◆ **EXERCISE**
Copy the records word for word, starting at the very beginning and going on through the line that contains "coord(367,81)". Leave the pictures out of your copy.

◆ **Pointing records for screenshots and pages**
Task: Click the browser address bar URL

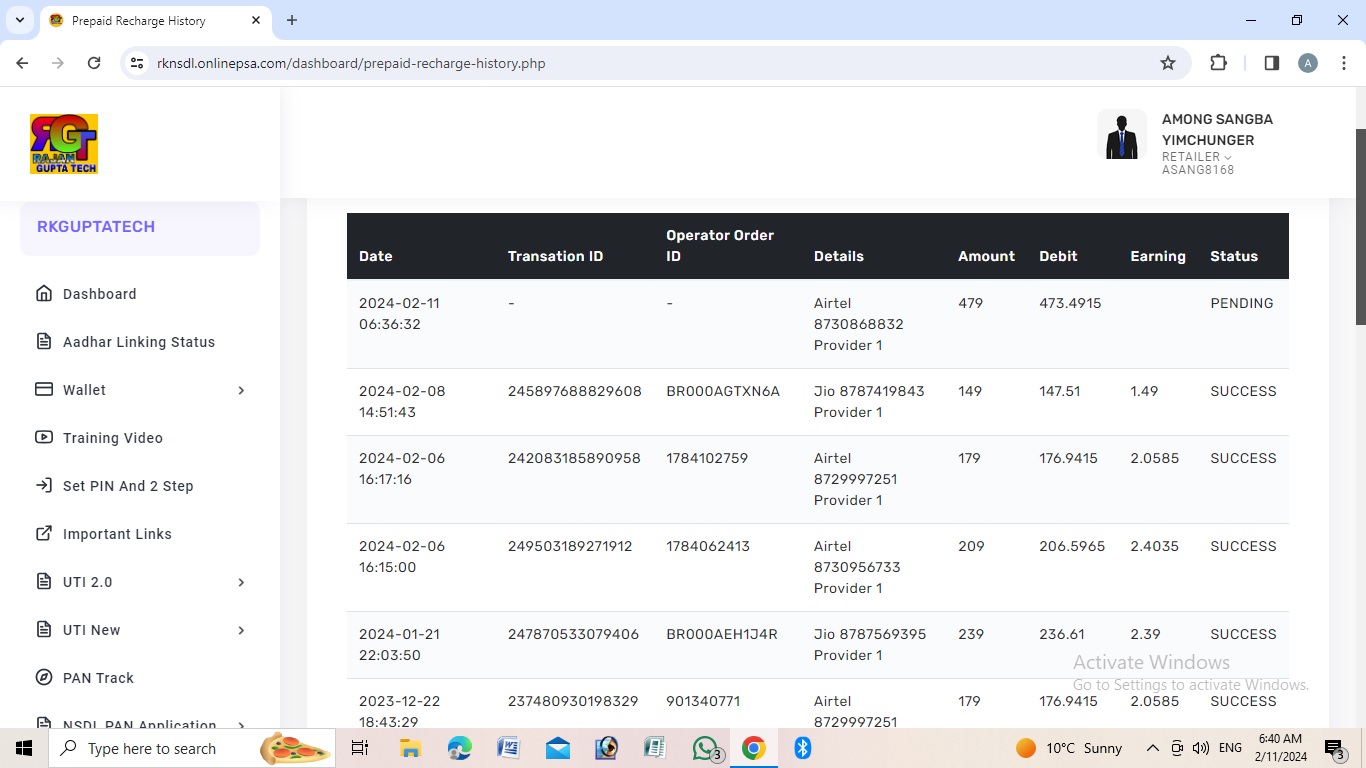Action: 351,63
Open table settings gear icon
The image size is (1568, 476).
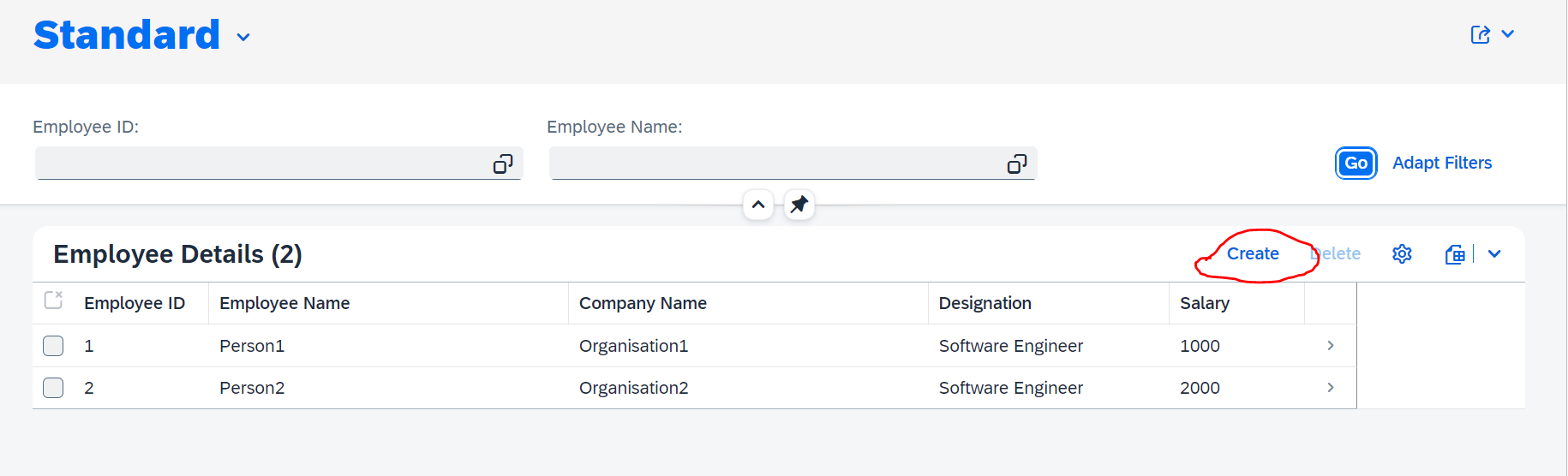tap(1402, 254)
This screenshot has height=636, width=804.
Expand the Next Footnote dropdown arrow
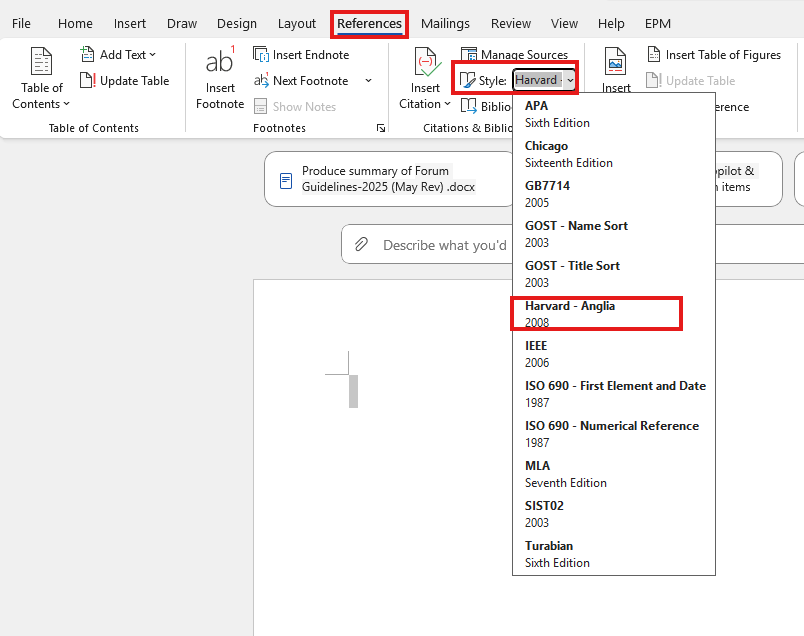coord(367,81)
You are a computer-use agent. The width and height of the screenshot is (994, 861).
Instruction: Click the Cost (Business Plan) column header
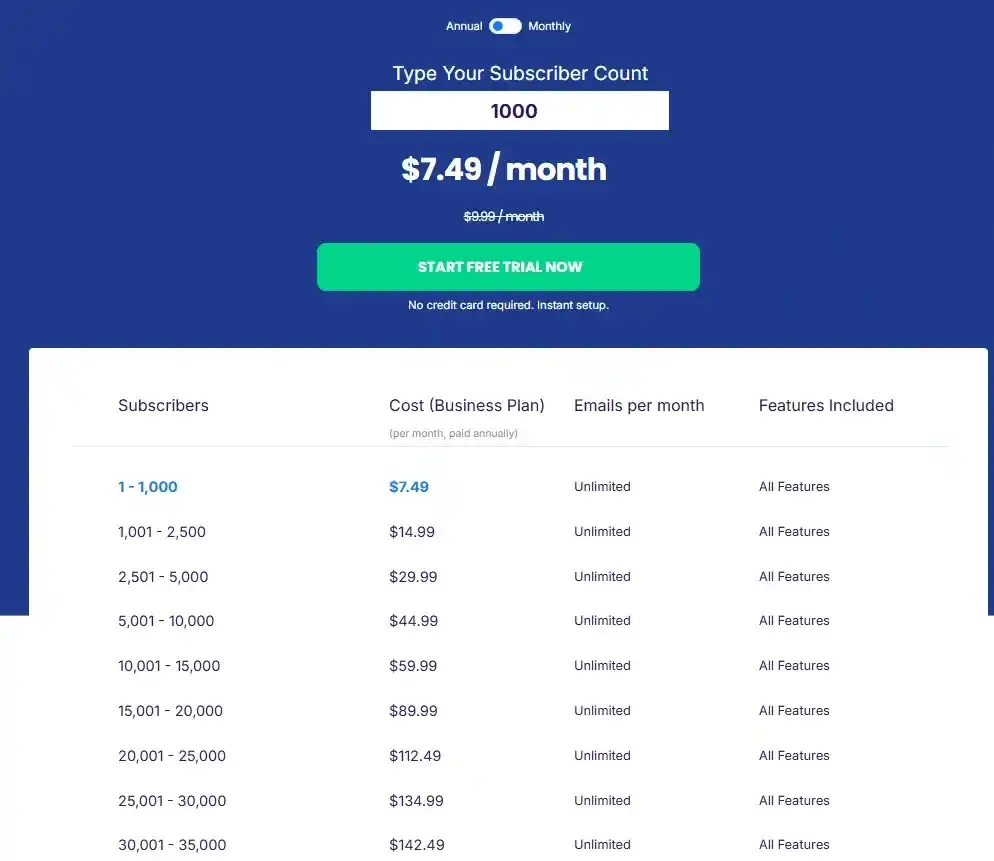pyautogui.click(x=467, y=405)
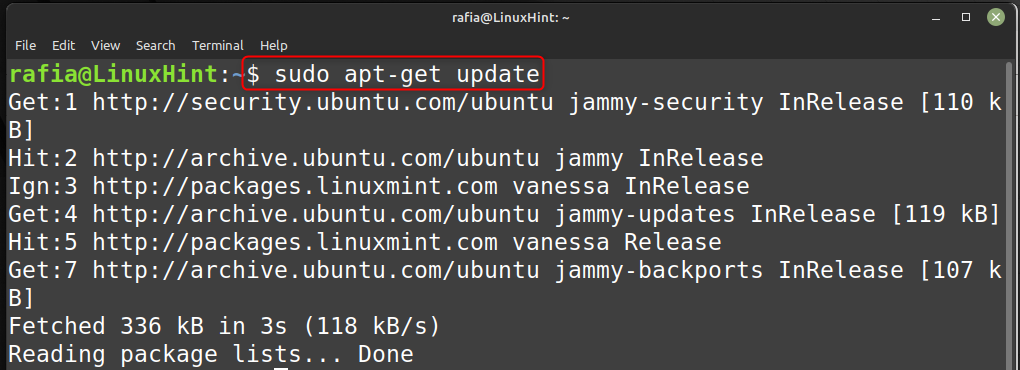Screen dimensions: 1020x370
Task: Click the terminal vertical scrollbar
Action: click(x=1010, y=215)
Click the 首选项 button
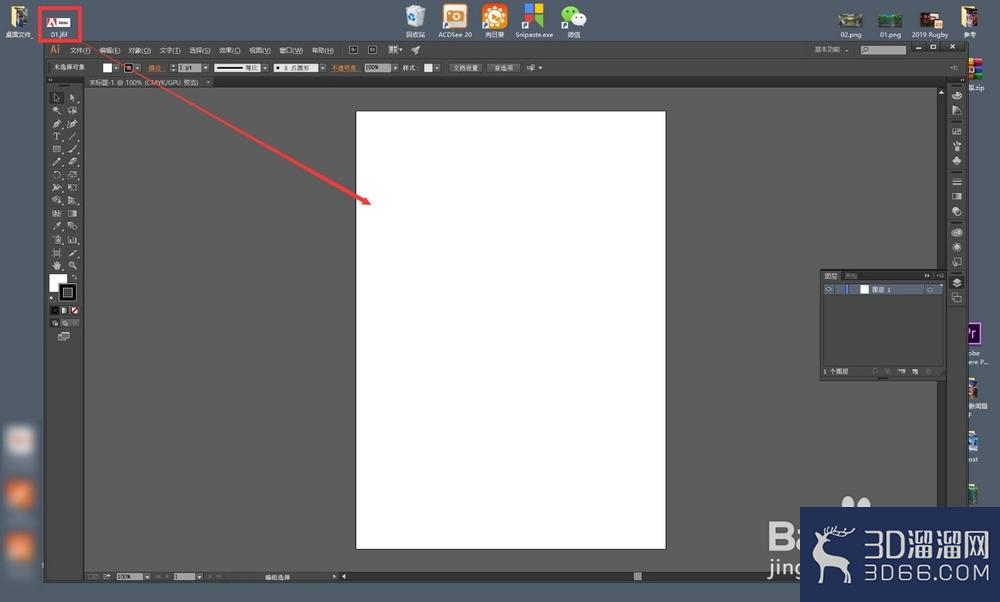Image resolution: width=1000 pixels, height=602 pixels. tap(503, 68)
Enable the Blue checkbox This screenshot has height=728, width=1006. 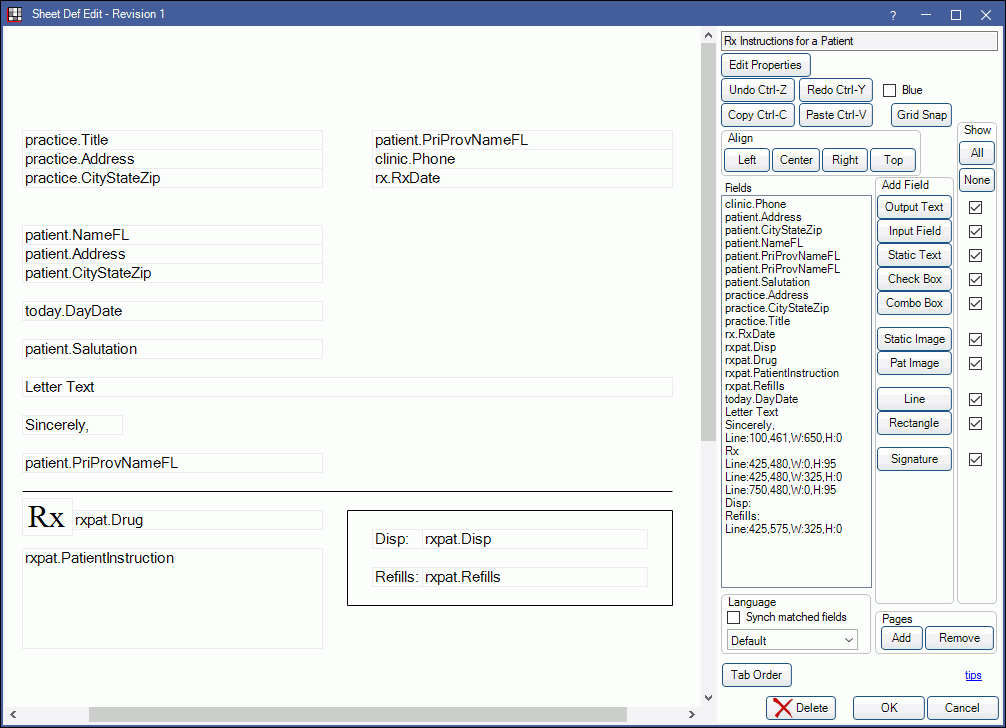click(x=889, y=90)
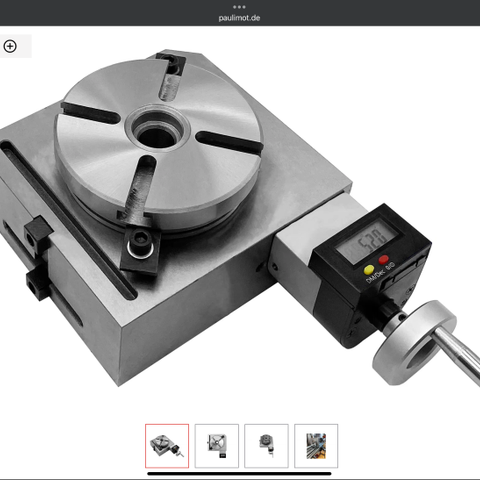The image size is (480, 480).
Task: Click the DM/Dec label on readout
Action: (x=375, y=276)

◆ **OUTPUT BELOW**
Task: Click the browser address bar URL

Action: 351,63
Open table settings gear icon
The image size is (1568, 476).
tap(1402, 254)
This screenshot has height=636, width=804.
Expand the Next Footnote dropdown arrow
coord(367,81)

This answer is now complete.